Orville Wright pilots the first flight in history while his brother Wilbur runs along at Kitty Hawk, N.C., December 17, 1903. The gasoline-powered, propeller-driven biplane covered 120 feet on its inaugural flight.
On the 100th anniversary of the first flight in 2003, John Noble Wilford wrote in The Times, “The Wrights chose for their flight tests the Outer Banks of North Carolina, beyond the iron rails of land transportation or the ships off the storm-tossed shore. The brothers were attracted to the treeless expanse of sand and the remoteness of the place, away from the prying eyes of the public and rivals.
“There, near the fishing village of Kitty Hawk, they set up camp at Kill Devil Hills. On a blustery Thursday morning, Orville and then Wilbur, then Orville and Wilbur again, made four flights. Their two-winged craft took off from a 60-foot wooden launching rail, headed against a wind of more than 20 miles an hour. On the first test, Orville flew 120 feet in 12 seconds.

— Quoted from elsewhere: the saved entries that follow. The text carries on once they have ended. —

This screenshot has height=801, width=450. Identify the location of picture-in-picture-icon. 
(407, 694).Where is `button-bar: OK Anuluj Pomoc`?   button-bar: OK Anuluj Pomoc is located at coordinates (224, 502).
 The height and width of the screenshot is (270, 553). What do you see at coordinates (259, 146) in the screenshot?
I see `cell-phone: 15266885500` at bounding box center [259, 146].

The last and longest flight, by Wilbur, covered 852 feet in 59 seconds.
“Around noon that day, one of the few witnesses, young Johnny Moore, raced down the beach shouting, ‘They done it, they done it, damned if they ain’t flew!’ ” The iconic photo of the first flight was taken by John T. Daniels Jr., one of three men from a local Life-Saving Station to help out with the test.